In un anno i furti ai negozi sono cresciuti del 15 per cento, le rapine del 19. Confcommercio: gli imprenditori hanno bisogno di più sicurezza



PISA — Ormai non si contano più gli episodi di cronaca che coinvolgono loro malgrado imprenditori e commercianti pisani. Un susseguirsi di furti e rapine che non risparmia nessuno, negozi e bar, attività ambulanti e pubblici esercizi, in una escalation che trova una ferma condanna da parte del direttore di Confcommercio Pisa Federico Pieragnoli: “I commercianti e gli imprenditori di Pisa e dei principali centri della provincia sono da troppo tempo nel mirino di criminali e di rapinatori, in una situazione che sembra peggiorare giorno dopo giorno. Purtroppo non si tratta più di una semplice percezione, ma di una situazione riscontrabile in modo oggettivo. I dati ufficiali ci dicono che nei primi 4 mesi del 2016 i furti negli esercizi commerciali sono cresciuti del 9 per cento rispetto allo stesso periodo del 2015, mentre le rapine hanno registrato un incremento del 10 per cento negli stessi mesi del 2016. Dati che trovano conferma anche analizzando l'anno solare: dal 1 maggio 2015 al 30 aprile 2016 i furti negli esercizi commerciali hanno toccato un aumento del 15 per cento e nell'arco degli stessi 365 giorni le rapine hanno evidenziato un incremento del 19. E non parliamo dell'abusivismo commerciale e della vendita illegale di prodotti, un mercato enorme in cui Pisa gioca, dal punto di vista dello smercio, un ruolo purtroppo da protagonista”.
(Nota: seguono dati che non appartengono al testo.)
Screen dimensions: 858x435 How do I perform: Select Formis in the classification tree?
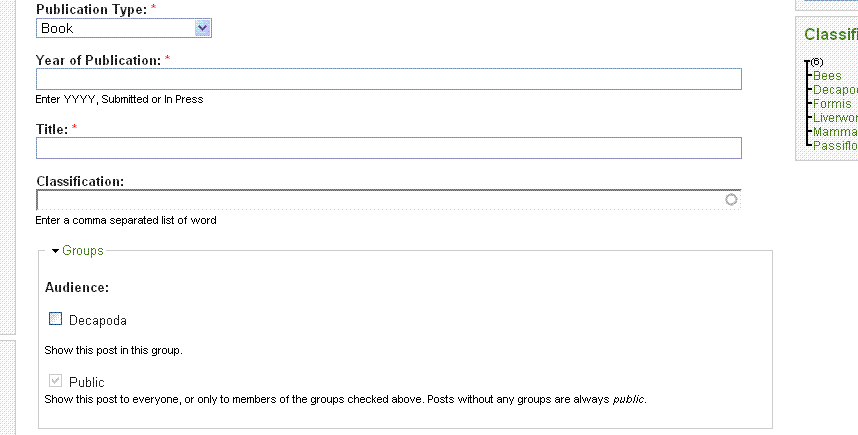[x=832, y=104]
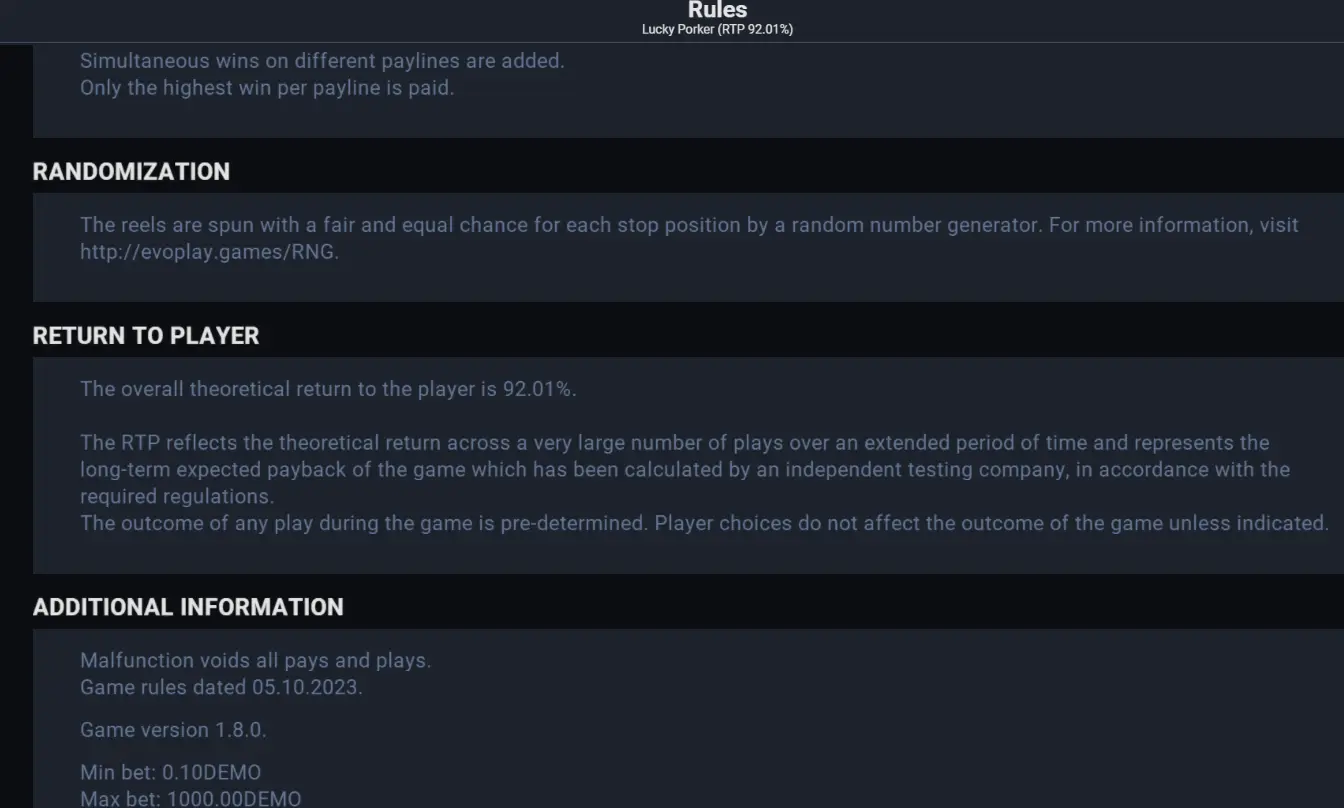This screenshot has width=1344, height=808.
Task: Click the 'Max bet: 1000.00DEMO' line
Action: (x=190, y=799)
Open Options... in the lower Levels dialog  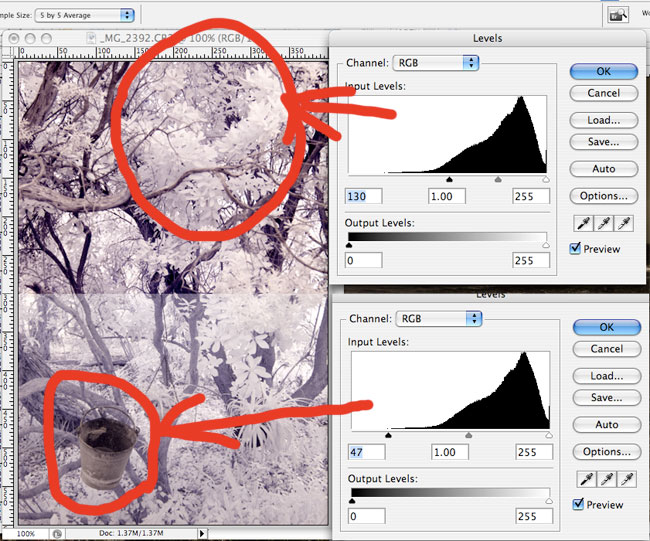[607, 452]
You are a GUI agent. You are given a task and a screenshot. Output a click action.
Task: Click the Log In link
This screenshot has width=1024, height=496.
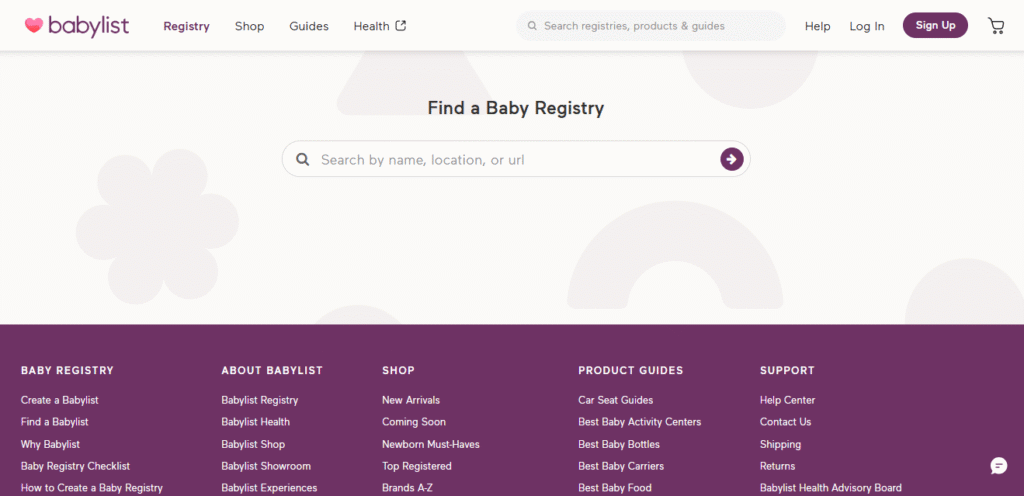click(867, 26)
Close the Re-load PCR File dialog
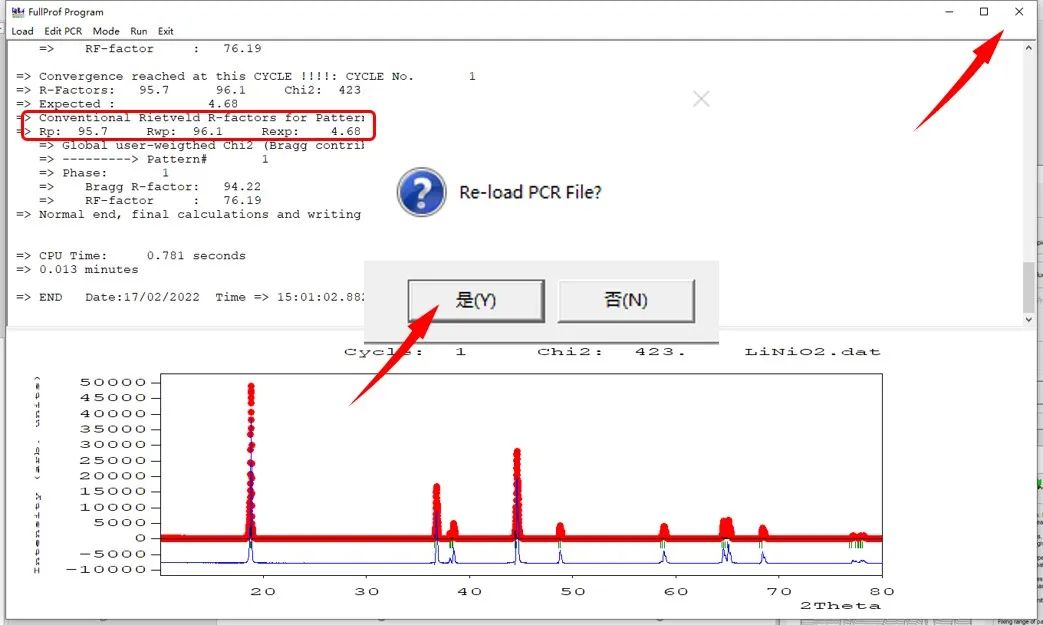Viewport: 1043px width, 625px height. (701, 99)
Per il direttore di Confcommercio siamo in presenza di un quadro in evoluzione assai critico. Da qui l'appello al prefetto, questore e sindaco a porre un freno deciso all'attuale situazione: “Occorre dare risposte concrete e urgenti ai tanti imprenditori che si sentono assediati nelle loro attività, che hanno subito furti e danneggiamenti, che rischiano ogni giorno sulla propria pelle e che di fatto, rappresentano ancora presidi naturali di sicurezza e legalità. Occorrono risorse fresche da investire e uomini da impiegare attivamente sul controllo del territorio, oltre a fermezza e celerità nelle pene. Viceversa, si resterà sempre sul piano delle buone intenzioni, che nessuno discute, ma senza realizzare miglioramenti effettivi”.

Confcommercio conferma la propria disponibilità a collaborare, nel rispetto delle rispettive competenze, conclude Pieragnoli: “Davanti a questi continui episodi di rapina, furto, abusivismo commerciale e microcriminalità varia occorre che ciascuno si assuma la propria responsabilità e fornisca agli imprenditori pisani le risposte che servono. Noi ci siamo, occorre adesso che il tema della sicurezza delle imprese diventi una delle priorità dei prossimi mesi per tutti”.